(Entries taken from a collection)
━━━━━━━━━━
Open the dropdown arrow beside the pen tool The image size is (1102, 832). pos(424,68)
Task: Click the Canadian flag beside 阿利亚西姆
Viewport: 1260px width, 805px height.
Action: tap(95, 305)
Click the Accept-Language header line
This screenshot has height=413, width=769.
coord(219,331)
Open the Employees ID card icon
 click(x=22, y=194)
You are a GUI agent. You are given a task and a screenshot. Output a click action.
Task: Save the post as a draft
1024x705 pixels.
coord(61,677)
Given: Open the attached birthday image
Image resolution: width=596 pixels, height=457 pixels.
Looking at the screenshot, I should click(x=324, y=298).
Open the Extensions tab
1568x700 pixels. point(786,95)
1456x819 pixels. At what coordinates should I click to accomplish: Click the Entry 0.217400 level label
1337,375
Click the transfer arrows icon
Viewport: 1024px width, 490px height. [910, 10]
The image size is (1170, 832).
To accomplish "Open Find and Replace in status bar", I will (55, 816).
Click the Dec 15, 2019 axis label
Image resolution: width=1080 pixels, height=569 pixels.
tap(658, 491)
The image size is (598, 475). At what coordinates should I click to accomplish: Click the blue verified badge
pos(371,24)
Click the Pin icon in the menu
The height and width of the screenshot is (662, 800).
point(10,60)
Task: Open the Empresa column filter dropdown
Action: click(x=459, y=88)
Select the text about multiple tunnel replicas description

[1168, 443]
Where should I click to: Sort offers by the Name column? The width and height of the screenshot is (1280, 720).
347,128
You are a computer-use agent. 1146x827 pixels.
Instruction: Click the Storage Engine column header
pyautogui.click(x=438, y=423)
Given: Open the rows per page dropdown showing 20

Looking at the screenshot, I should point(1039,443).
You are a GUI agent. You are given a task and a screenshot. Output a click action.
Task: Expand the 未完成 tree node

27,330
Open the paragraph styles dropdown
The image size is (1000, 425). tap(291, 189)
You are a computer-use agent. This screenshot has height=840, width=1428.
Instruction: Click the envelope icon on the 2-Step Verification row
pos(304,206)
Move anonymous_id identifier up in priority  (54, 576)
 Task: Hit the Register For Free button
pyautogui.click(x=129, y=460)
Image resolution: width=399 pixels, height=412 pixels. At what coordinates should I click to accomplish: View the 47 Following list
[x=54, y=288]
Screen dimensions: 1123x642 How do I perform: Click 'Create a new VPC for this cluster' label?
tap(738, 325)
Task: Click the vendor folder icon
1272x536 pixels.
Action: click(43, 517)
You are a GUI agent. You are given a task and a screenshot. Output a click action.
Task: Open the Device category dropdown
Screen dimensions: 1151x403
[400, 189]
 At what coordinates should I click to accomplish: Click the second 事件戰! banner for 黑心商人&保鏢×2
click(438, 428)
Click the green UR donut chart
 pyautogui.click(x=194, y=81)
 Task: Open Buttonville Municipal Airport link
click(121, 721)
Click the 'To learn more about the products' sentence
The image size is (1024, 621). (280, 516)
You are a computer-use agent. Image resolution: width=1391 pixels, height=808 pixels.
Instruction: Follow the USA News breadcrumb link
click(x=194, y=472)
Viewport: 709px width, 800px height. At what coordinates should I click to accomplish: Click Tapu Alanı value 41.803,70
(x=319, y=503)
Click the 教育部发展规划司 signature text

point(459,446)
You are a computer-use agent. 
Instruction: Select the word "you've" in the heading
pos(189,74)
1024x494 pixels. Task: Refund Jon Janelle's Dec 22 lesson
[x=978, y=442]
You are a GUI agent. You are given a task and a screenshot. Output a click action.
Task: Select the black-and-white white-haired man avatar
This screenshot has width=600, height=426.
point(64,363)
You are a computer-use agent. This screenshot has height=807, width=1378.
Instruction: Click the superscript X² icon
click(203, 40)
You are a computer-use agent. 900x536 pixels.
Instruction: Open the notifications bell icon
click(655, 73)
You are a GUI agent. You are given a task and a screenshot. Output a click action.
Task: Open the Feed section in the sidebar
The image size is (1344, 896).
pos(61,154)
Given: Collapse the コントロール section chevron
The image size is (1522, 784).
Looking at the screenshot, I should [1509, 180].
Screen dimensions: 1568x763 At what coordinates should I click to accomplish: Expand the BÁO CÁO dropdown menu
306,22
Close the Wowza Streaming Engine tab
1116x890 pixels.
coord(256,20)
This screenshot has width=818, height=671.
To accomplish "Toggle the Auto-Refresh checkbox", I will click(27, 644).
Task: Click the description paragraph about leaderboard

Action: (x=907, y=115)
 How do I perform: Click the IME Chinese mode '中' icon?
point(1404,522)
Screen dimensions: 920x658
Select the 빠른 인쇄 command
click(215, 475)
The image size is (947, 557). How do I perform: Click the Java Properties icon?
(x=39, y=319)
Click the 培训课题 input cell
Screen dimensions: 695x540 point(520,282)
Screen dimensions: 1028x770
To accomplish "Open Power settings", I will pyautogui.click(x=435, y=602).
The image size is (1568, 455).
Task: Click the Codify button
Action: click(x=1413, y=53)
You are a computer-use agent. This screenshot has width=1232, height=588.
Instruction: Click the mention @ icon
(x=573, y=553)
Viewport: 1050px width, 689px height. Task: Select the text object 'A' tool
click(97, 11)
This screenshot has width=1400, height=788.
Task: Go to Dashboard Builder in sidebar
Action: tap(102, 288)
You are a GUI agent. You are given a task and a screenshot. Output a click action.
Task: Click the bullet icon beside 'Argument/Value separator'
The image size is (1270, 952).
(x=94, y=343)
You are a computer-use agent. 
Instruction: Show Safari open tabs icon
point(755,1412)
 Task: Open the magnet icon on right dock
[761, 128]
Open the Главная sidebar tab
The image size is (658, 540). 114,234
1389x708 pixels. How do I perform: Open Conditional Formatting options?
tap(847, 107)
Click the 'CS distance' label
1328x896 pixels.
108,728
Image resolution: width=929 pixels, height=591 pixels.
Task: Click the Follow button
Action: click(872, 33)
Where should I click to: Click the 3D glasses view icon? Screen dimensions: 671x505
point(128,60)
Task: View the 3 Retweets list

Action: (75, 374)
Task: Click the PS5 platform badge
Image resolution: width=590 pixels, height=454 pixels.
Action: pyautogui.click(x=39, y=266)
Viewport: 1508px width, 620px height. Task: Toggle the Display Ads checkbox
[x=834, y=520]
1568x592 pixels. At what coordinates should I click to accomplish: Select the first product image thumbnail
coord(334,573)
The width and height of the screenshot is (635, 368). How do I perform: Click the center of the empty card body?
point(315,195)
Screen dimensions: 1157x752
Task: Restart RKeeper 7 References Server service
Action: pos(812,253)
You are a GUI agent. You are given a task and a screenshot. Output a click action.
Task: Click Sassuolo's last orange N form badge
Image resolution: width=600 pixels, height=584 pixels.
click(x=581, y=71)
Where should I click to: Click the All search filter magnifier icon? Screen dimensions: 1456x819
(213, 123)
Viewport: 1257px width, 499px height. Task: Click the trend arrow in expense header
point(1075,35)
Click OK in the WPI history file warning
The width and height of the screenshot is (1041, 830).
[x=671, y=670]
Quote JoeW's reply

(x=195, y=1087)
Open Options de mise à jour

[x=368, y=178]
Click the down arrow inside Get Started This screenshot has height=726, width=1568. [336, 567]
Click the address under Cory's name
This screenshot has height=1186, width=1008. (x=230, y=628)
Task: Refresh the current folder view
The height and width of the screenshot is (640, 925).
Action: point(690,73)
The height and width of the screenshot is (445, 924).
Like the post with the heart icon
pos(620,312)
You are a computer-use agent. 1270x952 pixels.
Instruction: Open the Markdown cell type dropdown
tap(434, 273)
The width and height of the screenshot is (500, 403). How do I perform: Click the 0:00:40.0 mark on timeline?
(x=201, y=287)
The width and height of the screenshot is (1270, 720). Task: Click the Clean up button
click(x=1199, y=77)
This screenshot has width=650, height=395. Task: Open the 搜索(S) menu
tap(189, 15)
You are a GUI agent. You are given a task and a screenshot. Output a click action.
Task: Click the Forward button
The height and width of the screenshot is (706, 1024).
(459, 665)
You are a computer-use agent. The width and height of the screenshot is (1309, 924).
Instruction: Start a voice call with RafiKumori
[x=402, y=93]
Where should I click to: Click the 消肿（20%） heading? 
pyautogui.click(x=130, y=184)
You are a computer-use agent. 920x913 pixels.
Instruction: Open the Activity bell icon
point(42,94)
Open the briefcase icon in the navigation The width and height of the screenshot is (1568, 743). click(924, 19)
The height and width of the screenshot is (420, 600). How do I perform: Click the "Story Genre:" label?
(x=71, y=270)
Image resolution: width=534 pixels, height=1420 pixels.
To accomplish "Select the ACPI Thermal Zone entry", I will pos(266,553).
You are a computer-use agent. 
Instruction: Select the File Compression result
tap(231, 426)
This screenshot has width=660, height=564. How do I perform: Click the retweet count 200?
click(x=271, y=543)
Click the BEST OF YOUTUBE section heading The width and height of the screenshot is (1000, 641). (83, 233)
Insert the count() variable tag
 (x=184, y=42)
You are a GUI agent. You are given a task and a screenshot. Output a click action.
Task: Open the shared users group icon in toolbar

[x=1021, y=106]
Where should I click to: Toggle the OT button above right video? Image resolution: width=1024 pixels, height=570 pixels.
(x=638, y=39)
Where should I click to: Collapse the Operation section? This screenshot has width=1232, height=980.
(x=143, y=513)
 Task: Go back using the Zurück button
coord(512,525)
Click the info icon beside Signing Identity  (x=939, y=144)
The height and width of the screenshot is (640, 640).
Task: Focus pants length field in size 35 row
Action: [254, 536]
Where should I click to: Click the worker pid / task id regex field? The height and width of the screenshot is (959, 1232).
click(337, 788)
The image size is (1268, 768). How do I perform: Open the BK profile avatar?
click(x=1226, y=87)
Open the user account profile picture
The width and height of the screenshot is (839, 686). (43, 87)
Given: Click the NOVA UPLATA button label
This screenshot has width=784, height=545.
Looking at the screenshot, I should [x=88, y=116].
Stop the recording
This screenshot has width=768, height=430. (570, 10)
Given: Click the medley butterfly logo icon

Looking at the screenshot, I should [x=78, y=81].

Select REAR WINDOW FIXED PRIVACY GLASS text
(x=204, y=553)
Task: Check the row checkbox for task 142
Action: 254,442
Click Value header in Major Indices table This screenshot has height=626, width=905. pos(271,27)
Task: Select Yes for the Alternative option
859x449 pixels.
━━━━━━━━━━
Activity
Beginning at the line with "Where should I click to: Click the All" and stopping after the line with "Task: Refresh the current folder view", please write out every line of the data above exactly and nothing else.

Expected answer
Where should I click to: Click the All search filter magnifier icon? Screen dimensions: 1456x819
(213, 123)
Viewport: 1257px width, 499px height. Task: Click the trend arrow in expense header
point(1075,35)
Click OK in the WPI history file warning
The width and height of the screenshot is (1041, 830).
[x=671, y=670]
Quote JoeW's reply

(x=195, y=1087)
Open Options de mise à jour

[x=368, y=178]
Click the down arrow inside Get Started This screenshot has height=726, width=1568. [336, 567]
Click the address under Cory's name
This screenshot has height=1186, width=1008. (x=230, y=628)
Task: Refresh the current folder view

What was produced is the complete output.